Sylvain Bureau, directeur de la chaire entrepreneuriat d’ESCP Europe, l’admet : « Dans les incubateurs, beaucoup de créateurs ont le même profil, adoptent les mêmes comportements et affichent des idées similaires. Le clonage n’est pas loin. » Enfin, il faut pointer cette manie si répandue dans le monde des start-up, de recourir systématiquement à des noms à consonance anglo-saxonne pour baptiser les entreprises. Comme si la langue française ne faisait pas assez « chic ».

Ce conformisme n’est d’ailleurs pas la seule réserve que l’on peut formuler. Il y a aussi le fait que, autour des porteurs de projet, l’argent coule désormais à flots – trop, peut-être : entre les multiples concours de création d’entreprise, parfois assez bien dotés, les soutiens d’organismes publics, souvent empilés, les aides diverses et variées, sans oublier les banques et autres business angels, quiconque, aujourd’hui, est capable de présenter un projet à peu près crédible n’aura guère de mal à obtenir un financement, au moins pour démarrer. Tout cela pour des résultats qui ne sont pas (pas encore ?) à la hauteur des espérances. Certains esprits critiques assurent même que l’entrepreneuriat, aujourd’hui, crée d’abord des postes d’enseignants et des travaux de recherche, plus que des emplois et de la richesse. Et s’il est vrai que nombre d’idées de créateurs paraissent séduisantes sur le papier, on peine, pour l’heure, à identifier, à côté d’un Critéo ou d’un Blablacar, les vraies réussites, notamment à l’international, et plus encore les futures « licornes », ces start-up valorisées plus d’un milliard de dollars. Philippe Mustar, professeur à l’Ecole des Mines-ParisTech, le reconnaît d’ailleurs : « Beaucoup de porteurs de projet manquent d’ambition. »

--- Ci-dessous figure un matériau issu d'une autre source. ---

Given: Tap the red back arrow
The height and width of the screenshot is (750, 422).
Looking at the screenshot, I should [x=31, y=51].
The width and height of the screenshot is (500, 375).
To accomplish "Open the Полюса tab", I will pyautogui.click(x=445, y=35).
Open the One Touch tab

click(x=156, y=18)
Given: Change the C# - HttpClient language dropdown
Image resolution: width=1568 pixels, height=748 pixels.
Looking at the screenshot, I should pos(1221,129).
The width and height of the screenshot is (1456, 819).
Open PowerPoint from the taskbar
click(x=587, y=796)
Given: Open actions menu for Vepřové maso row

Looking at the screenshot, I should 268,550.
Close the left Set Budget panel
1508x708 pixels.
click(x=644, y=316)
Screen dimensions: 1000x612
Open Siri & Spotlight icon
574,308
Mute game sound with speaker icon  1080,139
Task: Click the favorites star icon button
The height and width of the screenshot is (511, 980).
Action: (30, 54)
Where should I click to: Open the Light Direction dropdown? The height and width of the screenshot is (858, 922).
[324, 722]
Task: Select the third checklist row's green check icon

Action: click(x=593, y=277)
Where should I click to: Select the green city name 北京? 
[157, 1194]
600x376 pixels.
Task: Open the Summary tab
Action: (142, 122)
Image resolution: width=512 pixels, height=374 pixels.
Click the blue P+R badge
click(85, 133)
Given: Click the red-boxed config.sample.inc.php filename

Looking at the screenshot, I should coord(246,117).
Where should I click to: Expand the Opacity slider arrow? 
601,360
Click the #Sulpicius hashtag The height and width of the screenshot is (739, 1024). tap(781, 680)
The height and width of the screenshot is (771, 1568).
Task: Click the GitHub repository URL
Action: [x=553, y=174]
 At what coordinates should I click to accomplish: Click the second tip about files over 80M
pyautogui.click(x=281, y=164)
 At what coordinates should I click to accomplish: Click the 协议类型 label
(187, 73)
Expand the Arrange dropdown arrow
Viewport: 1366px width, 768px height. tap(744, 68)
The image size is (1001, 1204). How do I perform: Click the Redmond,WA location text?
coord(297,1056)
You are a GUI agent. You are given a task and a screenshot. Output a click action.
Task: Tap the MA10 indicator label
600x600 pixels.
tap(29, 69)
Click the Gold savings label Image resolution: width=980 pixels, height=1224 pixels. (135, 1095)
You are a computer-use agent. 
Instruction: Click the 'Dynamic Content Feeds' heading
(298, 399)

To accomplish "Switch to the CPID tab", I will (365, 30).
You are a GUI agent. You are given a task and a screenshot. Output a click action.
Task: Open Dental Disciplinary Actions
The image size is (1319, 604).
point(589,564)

Ajoutons que, contrairement à un mythe assez répandu, le monde des start-up n’est pas toujours aussi sympathique et bienveillant qu’on le dit parfois. Les horaires de travail à rallonge, les pratiques sociales d’un autre âge, les hiérarchies verticales y sont monnaie courante. Bref, loin de celui des Bisounours, le petit monde des start-up n’est parfois guère plus emballant que celui de l’ancienne économie. Un essai récent de Mathilde Ramadier (1) dénonce d’ailleurs avec force ces travers du management dans les start-up.

Le campus de l’IMT Atlantique à Nantes. L’école compte trois incubateurs, à Nantes, Rennes et Brest.

Pour autant, il ne faudrait pas jeter le bébé avec l’eau du bain. Que la vogue actuelle de l’entrepreneuriat débouche sur quelques excès et quelques dérives, c’est humain. Mais cette vogue reste bien plus porteuse d’espoirs que l’engouement traditionnel, à la sortie des écoles et des universités, pour les grands groupes – voire la ruée sur les emplois garantis à vie de la fonction publique. Sans compter que l’entrepreneuriat constitue un puissant aiguillon pour l’enseignement supérieur et pour l’ensemble de la société. Il faut donc continuer de se réjouir de l’essor actuel de la création d’entreprise sur les campus, et le soutenir. Quitte à en pointer les excès – pour tenter de les corriger.

(1) « Bienvenue dans le nouveau monde, comment j’ai survécu à la coolitude des start-ups ». Editions Premier Parallèle. 160 pages.